### [The task]
Across the records that follow, give the number of lines containing the word "will" and nothing else.

━━━━━ Provided entries

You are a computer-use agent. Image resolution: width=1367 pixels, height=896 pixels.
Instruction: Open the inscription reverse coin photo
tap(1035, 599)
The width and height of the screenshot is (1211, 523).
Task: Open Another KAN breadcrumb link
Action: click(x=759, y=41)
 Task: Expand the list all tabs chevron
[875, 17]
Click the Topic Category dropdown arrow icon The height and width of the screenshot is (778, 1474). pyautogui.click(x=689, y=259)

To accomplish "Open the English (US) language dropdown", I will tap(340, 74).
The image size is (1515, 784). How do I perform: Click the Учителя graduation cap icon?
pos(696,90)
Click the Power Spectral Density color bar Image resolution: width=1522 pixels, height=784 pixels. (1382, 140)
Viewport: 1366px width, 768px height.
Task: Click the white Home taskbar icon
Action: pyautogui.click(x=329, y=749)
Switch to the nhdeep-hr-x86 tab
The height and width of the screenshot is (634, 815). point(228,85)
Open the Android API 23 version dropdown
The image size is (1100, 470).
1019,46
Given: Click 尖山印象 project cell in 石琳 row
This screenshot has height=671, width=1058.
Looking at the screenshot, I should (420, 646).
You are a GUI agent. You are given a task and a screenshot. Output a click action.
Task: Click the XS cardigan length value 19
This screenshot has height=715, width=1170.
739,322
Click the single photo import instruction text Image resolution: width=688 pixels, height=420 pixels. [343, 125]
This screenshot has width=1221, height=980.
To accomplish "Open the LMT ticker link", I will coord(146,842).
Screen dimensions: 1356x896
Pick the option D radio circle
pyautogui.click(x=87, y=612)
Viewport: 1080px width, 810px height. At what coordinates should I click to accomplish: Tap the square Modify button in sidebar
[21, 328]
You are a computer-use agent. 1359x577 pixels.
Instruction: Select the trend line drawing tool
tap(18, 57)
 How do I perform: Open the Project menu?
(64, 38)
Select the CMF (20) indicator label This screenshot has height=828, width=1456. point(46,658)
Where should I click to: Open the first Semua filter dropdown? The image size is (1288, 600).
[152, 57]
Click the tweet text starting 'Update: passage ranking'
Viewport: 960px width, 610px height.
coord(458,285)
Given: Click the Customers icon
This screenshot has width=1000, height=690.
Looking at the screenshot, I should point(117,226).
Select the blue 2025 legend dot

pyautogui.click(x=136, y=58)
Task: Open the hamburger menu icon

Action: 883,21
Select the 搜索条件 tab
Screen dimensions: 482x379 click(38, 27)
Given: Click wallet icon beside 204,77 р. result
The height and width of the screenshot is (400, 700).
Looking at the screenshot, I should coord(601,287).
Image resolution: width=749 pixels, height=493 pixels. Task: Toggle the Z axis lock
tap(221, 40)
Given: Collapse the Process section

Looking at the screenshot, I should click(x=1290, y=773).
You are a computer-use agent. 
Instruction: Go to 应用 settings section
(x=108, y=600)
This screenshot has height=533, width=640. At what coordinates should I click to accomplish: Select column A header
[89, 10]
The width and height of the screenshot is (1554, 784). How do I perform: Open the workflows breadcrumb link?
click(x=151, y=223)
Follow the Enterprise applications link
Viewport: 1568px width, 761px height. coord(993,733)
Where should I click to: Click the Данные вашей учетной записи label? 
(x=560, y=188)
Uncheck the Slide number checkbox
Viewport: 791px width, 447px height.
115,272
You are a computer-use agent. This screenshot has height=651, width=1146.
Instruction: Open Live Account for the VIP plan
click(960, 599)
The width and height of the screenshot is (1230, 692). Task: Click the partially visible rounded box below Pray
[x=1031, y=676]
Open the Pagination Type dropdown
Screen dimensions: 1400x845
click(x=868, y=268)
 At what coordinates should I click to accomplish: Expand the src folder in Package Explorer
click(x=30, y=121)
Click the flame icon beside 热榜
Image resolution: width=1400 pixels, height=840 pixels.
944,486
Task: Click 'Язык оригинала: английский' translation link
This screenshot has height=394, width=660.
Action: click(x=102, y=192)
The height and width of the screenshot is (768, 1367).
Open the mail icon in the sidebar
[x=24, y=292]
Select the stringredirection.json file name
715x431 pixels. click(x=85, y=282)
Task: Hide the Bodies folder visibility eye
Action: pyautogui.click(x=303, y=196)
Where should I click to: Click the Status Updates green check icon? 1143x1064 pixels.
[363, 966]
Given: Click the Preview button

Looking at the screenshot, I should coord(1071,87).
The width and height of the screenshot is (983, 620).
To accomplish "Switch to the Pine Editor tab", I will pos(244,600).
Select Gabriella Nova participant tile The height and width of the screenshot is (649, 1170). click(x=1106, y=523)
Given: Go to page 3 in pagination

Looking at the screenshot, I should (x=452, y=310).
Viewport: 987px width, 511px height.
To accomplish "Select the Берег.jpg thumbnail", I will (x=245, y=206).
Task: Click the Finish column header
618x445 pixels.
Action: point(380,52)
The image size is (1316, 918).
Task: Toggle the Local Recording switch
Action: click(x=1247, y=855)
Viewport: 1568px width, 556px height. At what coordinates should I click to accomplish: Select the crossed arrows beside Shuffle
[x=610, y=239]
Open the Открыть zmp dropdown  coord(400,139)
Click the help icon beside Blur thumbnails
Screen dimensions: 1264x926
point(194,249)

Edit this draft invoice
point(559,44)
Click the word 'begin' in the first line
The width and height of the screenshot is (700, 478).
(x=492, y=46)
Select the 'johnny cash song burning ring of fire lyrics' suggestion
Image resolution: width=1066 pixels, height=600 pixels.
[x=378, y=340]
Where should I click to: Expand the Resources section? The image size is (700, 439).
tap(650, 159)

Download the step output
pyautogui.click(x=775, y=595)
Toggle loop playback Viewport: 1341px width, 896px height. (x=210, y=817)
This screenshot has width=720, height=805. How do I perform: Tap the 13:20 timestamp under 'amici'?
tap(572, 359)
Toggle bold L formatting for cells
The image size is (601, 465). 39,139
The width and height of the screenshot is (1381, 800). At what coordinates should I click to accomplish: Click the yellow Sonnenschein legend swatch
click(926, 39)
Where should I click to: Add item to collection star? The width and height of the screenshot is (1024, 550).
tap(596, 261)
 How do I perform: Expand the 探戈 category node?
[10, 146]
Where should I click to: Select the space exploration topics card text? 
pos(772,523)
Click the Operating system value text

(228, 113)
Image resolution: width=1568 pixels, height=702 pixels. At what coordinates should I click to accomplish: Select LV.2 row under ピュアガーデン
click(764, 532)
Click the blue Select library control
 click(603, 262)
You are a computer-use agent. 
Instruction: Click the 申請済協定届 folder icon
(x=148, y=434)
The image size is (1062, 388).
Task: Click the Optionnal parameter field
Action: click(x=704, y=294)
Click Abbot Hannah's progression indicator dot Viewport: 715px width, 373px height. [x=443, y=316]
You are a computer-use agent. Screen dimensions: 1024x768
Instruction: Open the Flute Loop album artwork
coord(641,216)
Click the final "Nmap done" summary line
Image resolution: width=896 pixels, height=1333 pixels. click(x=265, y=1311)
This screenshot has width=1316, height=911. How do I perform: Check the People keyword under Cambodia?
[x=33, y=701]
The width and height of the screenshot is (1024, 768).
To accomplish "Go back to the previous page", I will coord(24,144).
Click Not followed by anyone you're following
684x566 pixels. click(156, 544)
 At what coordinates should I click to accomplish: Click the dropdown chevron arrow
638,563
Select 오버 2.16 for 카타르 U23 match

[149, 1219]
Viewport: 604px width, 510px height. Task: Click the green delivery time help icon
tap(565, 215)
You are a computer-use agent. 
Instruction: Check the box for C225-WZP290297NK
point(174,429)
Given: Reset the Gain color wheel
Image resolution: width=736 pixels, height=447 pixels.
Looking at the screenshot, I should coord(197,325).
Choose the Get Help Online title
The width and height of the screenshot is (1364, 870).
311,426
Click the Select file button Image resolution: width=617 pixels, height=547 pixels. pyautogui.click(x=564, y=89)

━━━━━━━━━━

### [Solved problem]
5